Please copy the records below, substituting "GUI agent" for every "computer-use agent" and leaving everything else unchanged.

Data for processing start

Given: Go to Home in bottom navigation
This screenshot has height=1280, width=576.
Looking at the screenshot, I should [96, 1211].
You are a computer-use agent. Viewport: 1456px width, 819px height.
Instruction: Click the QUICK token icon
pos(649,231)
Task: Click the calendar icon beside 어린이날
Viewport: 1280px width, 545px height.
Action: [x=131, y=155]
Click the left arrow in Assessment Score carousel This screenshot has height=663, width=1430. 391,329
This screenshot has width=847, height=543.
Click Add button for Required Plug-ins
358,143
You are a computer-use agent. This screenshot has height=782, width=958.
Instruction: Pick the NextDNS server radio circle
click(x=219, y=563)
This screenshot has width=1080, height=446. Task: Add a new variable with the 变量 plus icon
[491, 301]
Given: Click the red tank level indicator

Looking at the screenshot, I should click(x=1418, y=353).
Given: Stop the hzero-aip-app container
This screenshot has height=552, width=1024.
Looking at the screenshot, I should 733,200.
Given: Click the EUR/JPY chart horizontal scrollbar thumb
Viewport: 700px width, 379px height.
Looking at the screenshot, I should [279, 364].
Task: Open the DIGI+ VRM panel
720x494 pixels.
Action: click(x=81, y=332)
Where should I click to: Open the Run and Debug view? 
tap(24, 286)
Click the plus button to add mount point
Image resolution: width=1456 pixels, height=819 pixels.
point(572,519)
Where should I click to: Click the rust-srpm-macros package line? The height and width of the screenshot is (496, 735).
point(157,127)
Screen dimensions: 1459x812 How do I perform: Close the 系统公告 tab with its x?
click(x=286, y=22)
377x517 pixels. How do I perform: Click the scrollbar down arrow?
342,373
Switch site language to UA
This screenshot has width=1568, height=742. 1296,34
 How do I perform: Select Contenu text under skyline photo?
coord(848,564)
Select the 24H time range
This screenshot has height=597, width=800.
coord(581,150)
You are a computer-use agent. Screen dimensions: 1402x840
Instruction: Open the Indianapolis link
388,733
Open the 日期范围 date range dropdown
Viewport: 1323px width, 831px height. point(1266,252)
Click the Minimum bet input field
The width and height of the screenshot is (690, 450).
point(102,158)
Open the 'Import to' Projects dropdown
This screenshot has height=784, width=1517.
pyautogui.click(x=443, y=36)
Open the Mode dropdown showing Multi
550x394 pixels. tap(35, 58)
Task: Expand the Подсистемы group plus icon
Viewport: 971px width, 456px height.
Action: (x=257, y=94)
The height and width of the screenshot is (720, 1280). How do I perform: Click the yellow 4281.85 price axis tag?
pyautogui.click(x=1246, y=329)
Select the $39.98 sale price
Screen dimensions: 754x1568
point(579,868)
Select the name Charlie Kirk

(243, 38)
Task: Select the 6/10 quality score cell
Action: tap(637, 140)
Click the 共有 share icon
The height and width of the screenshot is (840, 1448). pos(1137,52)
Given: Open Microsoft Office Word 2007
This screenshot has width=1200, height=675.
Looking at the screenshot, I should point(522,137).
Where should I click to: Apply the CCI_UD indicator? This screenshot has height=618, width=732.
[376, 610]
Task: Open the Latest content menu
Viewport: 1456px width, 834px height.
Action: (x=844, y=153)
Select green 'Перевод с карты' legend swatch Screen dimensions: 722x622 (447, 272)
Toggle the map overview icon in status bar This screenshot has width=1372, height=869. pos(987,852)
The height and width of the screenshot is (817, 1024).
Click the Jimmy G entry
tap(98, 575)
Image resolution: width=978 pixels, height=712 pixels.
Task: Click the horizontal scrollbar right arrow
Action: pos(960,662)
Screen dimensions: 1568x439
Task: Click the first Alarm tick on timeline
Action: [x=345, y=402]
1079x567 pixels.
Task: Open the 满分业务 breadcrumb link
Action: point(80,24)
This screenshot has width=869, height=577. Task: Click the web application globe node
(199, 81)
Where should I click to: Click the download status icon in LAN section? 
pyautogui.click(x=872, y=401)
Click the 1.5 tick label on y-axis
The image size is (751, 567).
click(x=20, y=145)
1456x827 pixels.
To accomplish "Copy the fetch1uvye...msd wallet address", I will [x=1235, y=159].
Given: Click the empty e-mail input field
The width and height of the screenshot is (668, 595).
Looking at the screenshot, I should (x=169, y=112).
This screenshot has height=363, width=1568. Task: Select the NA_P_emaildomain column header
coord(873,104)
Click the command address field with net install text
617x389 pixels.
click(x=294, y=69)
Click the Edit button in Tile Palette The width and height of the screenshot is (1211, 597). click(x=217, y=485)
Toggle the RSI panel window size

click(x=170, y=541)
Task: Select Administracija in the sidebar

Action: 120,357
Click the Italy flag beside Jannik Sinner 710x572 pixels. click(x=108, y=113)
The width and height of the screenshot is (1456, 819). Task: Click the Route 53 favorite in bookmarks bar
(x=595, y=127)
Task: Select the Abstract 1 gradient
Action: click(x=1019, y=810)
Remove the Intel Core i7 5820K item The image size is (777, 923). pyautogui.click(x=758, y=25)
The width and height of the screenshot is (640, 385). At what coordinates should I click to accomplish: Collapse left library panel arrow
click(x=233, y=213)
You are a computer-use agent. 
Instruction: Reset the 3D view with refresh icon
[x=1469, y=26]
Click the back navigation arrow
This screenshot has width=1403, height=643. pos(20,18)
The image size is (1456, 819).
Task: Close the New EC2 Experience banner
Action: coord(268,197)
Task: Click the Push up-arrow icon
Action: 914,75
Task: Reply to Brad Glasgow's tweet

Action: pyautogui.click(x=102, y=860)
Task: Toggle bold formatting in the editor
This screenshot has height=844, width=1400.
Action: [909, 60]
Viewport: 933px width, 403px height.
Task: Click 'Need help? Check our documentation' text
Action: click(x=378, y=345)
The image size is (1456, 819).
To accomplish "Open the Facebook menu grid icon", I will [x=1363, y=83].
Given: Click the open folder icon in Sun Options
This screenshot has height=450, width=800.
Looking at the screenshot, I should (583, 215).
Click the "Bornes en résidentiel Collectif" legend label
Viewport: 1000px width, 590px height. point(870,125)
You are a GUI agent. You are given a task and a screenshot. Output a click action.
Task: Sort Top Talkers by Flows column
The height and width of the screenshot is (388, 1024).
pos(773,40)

Data for processing end

» **Result below**:
Given: Go to Home in bottom navigation
This screenshot has height=1280, width=576.
Looking at the screenshot, I should [96, 1211].
You are a GUI agent. Viewport: 1456px width, 819px height.
Instruction: Click the QUICK token icon
pos(649,231)
Task: Click the calendar icon beside 어린이날
Viewport: 1280px width, 545px height.
Action: [x=131, y=155]
Click the left arrow in Assessment Score carousel This screenshot has height=663, width=1430. 391,329
This screenshot has width=847, height=543.
Click Add button for Required Plug-ins
358,143
You are a GUI agent. This screenshot has height=782, width=958.
Instruction: Pick the NextDNS server radio circle
click(x=219, y=563)
This screenshot has width=1080, height=446. Task: Add a new variable with the 变量 plus icon
[491, 301]
Given: Click the red tank level indicator

Looking at the screenshot, I should click(x=1418, y=353).
Given: Stop the hzero-aip-app container
This screenshot has height=552, width=1024.
Looking at the screenshot, I should 733,200.
Given: Click the EUR/JPY chart horizontal scrollbar thumb
Viewport: 700px width, 379px height.
Looking at the screenshot, I should [279, 364].
Task: Open the DIGI+ VRM panel
720x494 pixels.
Action: click(x=81, y=332)
Where should I click to: Open the Run and Debug view? 
tap(24, 286)
Click the plus button to add mount point
Image resolution: width=1456 pixels, height=819 pixels.
point(572,519)
Where should I click to: Click the rust-srpm-macros package line? The height and width of the screenshot is (496, 735).
point(157,127)
Screen dimensions: 1459x812 How do I perform: Close the 系统公告 tab with its x?
click(x=286, y=22)
377x517 pixels. How do I perform: Click the scrollbar down arrow?
342,373
Switch site language to UA
This screenshot has width=1568, height=742. 1296,34
 How do I perform: Select Contenu text under skyline photo?
coord(848,564)
Select the 24H time range
This screenshot has height=597, width=800.
coord(581,150)
You are a GUI agent. Screen dimensions: 1402x840
Instruction: Open the Indianapolis link
388,733
Open the 日期范围 date range dropdown
Viewport: 1323px width, 831px height. point(1266,252)
Click the Minimum bet input field
The width and height of the screenshot is (690, 450).
point(102,158)
Open the 'Import to' Projects dropdown
This screenshot has height=784, width=1517.
pyautogui.click(x=443, y=36)
Open the Mode dropdown showing Multi
550x394 pixels. tap(35, 58)
Task: Expand the Подсистемы group plus icon
Viewport: 971px width, 456px height.
Action: (x=257, y=94)
The height and width of the screenshot is (720, 1280). How do I perform: Click the yellow 4281.85 price axis tag?
pyautogui.click(x=1246, y=329)
Select the $39.98 sale price
Screen dimensions: 754x1568
point(579,868)
Select the name Charlie Kirk

(243, 38)
Task: Select the 6/10 quality score cell
Action: tap(637, 140)
Click the 共有 share icon
The height and width of the screenshot is (840, 1448). pos(1137,52)
Given: Open Microsoft Office Word 2007
This screenshot has width=1200, height=675.
Looking at the screenshot, I should point(522,137).
Where should I click to: Apply the CCI_UD indicator? This screenshot has height=618, width=732.
[376, 610]
Task: Open the Latest content menu
Viewport: 1456px width, 834px height.
Action: (x=844, y=153)
Select green 'Перевод с карты' legend swatch Screen dimensions: 722x622 (447, 272)
Toggle the map overview icon in status bar This screenshot has width=1372, height=869. pos(987,852)
The height and width of the screenshot is (817, 1024).
Click the Jimmy G entry
tap(98, 575)
Image resolution: width=978 pixels, height=712 pixels.
Task: Click the horizontal scrollbar right arrow
Action: pos(960,662)
Screen dimensions: 1568x439
Task: Click the first Alarm tick on timeline
Action: [x=345, y=402]
1079x567 pixels.
Task: Open the 满分业务 breadcrumb link
Action: point(80,24)
This screenshot has width=869, height=577. Task: Click the web application globe node
(199, 81)
Where should I click to: Click the download status icon in LAN section? 
pyautogui.click(x=872, y=401)
Click the 1.5 tick label on y-axis
The image size is (751, 567).
click(x=20, y=145)
1456x827 pixels.
To accomplish "Copy the fetch1uvye...msd wallet address", I will [x=1235, y=159].
Given: Click the empty e-mail input field
The width and height of the screenshot is (668, 595).
Looking at the screenshot, I should (x=169, y=112).
This screenshot has height=363, width=1568. Task: Select the NA_P_emaildomain column header
coord(873,104)
Click the command address field with net install text
617x389 pixels.
click(x=294, y=69)
Click the Edit button in Tile Palette The width and height of the screenshot is (1211, 597). click(x=217, y=485)
Toggle the RSI panel window size

click(x=170, y=541)
Task: Select Administracija in the sidebar

Action: 120,357
Click the Italy flag beside Jannik Sinner 710x572 pixels. click(x=108, y=113)
The width and height of the screenshot is (1456, 819). Task: Click the Route 53 favorite in bookmarks bar
(x=595, y=127)
Task: Select the Abstract 1 gradient
Action: click(x=1019, y=810)
Remove the Intel Core i7 5820K item The image size is (777, 923). pyautogui.click(x=758, y=25)
The width and height of the screenshot is (640, 385). At what coordinates should I click to accomplish: Collapse left library panel arrow
click(x=233, y=213)
You are a GUI agent. 
Instruction: Reset the 3D view with refresh icon
[x=1469, y=26]
Click the back navigation arrow
This screenshot has width=1403, height=643. pos(20,18)
The image size is (1456, 819).
Task: Close the New EC2 Experience banner
Action: coord(268,197)
Task: Click the Push up-arrow icon
Action: 914,75
Task: Reply to Brad Glasgow's tweet

Action: pyautogui.click(x=102, y=860)
Task: Toggle bold formatting in the editor
This screenshot has height=844, width=1400.
Action: [909, 60]
Viewport: 933px width, 403px height.
Task: Click 'Need help? Check our documentation' text
Action: click(x=378, y=345)
The image size is (1456, 819).
To accomplish "Open the Facebook menu grid icon", I will [x=1363, y=83].
Given: Click the open folder icon in Sun Options
This screenshot has height=450, width=800.
Looking at the screenshot, I should (583, 215).
Click the "Bornes en résidentiel Collectif" legend label
Viewport: 1000px width, 590px height. point(870,125)
You are a GUI agent. You are given a task and a screenshot. Output a click action.
Task: Sort Top Talkers by Flows column
The height and width of the screenshot is (388, 1024).
pos(773,40)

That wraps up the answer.